I love the way the farmland dovetails with open moor. And Dartmoor is the granite heart of the big, redsoil shire where the born-and-bred have Celtic roots. North of Dartmoor is the gentle upland of Exmoor.

We have a Bristol Channel coast and an English Channel coast, with their estuaries, coves, popular beaches, seaside resorts and fishing villages.

I never take it for granted when I follow the cider-and-pasty trails from Brixham to Bideford, Shaldon to Staverton, Clovelly to Cornworthy or Buckfastleigh to Beesands.

I can understand Jane Austen’s love of Dawlish; and I always enjoy renewing my relationship with Exeter, its main street, cathedral and canal. Plymouth, too, has its attractive waterfronts.

Our wealth of rivers include the Dart, Exe, Teign, Torridge, Taw, Tavy, Avon, Erme, Yealm and Tamar. The Dart (River of the Oaks) is one of the most beautiful in Britain. And I’ve walked its entire length, from Cranmere Pool to Dartmouth – but not in one go! I’ve swam in it, boated on it, watched its wildlife, and seen the changes which occur season after season.

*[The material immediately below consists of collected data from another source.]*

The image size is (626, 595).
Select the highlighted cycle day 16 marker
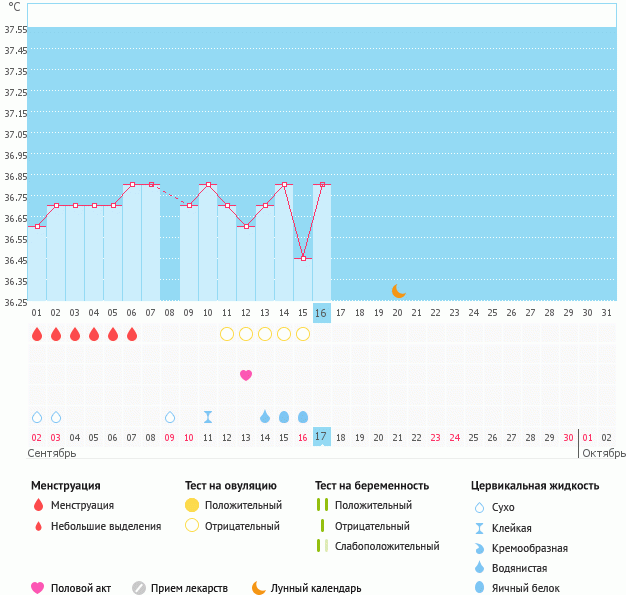(x=321, y=313)

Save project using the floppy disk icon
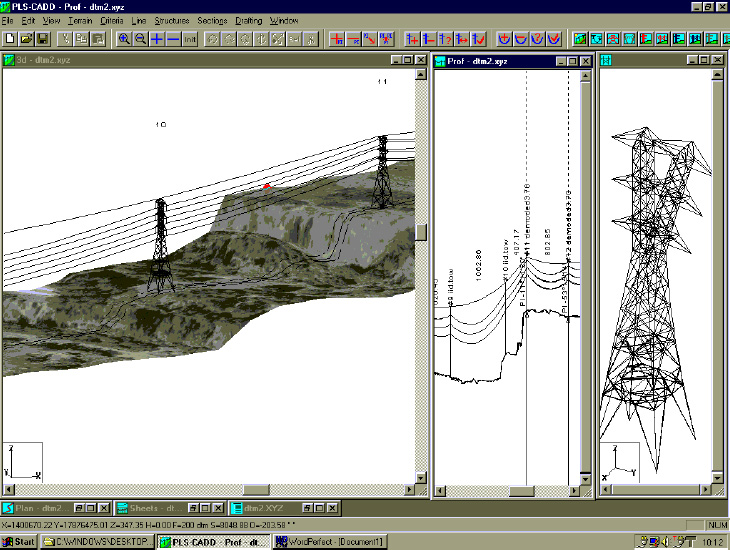[42, 39]
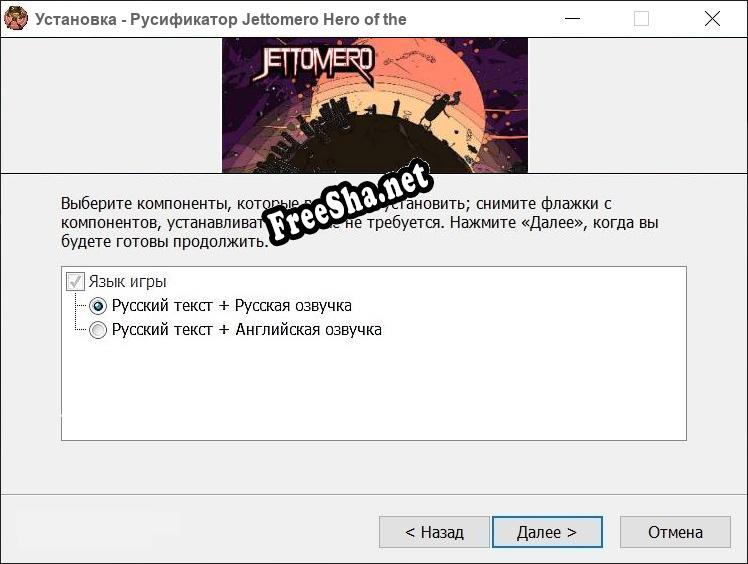Close the installer window

(x=712, y=19)
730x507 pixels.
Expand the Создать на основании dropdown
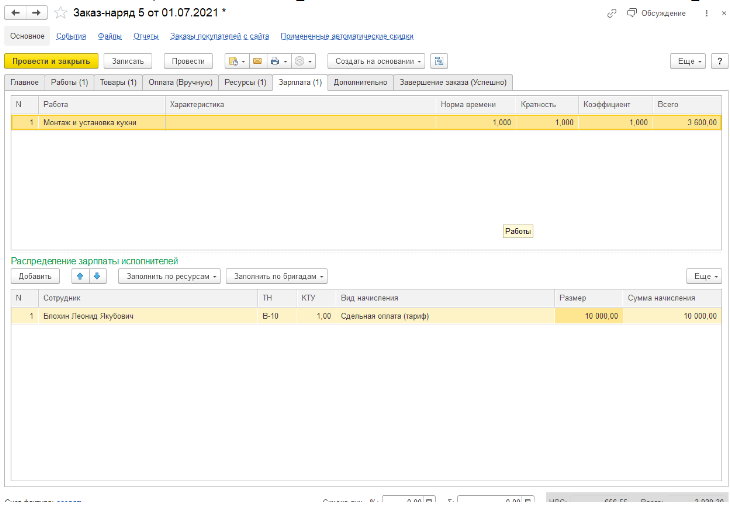(376, 61)
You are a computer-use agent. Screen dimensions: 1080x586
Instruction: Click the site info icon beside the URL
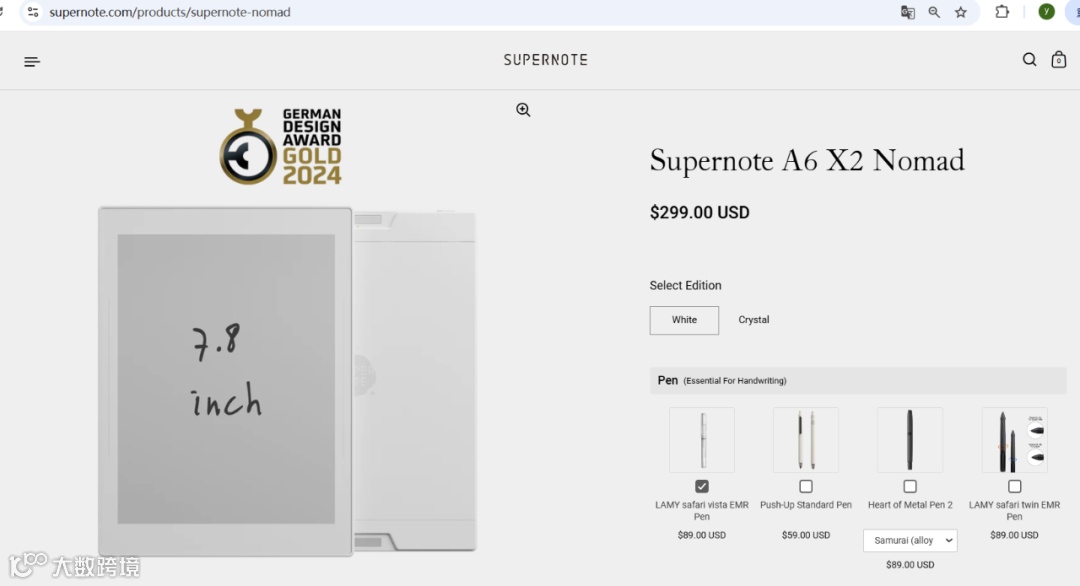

I know the tidal creek, where Shelduck breed, and places where mullet shoals feed. Leaning on the parapet of a humpbacked bridge I’ve seen an otter create her underwater patterns while two of her cubs crouched among the alder roots on the bank, picking up the hunting techniques.

The names of the villages strike familiar chords: Tuckenhay, Zeal Monachorum, Widecombe, Providence, Henton Punchardon, Aveton Gifford, Cofton, Portlemouth, Cheriton Fitzpaine and Ashprington.

Many of them remind me of pub stops on long lane walks. Others are stepping stones to storm beaches, headlands, or places like Start Bay and the Salcombe estuary.

The dialect may be on its last legs. But occasionally a remark will fall from native lips to leave a tourist (and a lot of locals, too) looking blank: “Daw’n ee bissle yersel, buyh,” is maybe a classic example.

This is the shire of my birth and it has given me so much. Most of us locals have ‘our’ places which we’ve known since childhood. And there’s that root affinity akin to what the Native American feels for an ancestral green corner and its wildlife. So is it any wonder that I’ll fight to prevent urban-fringe farmland being smothered by housing development thrust upon us by Whitehall, the Town Hall or anywhere else?

Like the majority of locals and caring in-comers I feel I have a responsibility to maintain the environment that my ancestors helped create. People who have moved to South Devon and love it for what it is will understand.

There are thousands of properties for sale in and around Torbay. So let’s band together to stop the Bulldozer Brigade covering more and more countryside with concrete, bricks and mortar.

We owe it to ourselves, future generations and the wildlife it supports.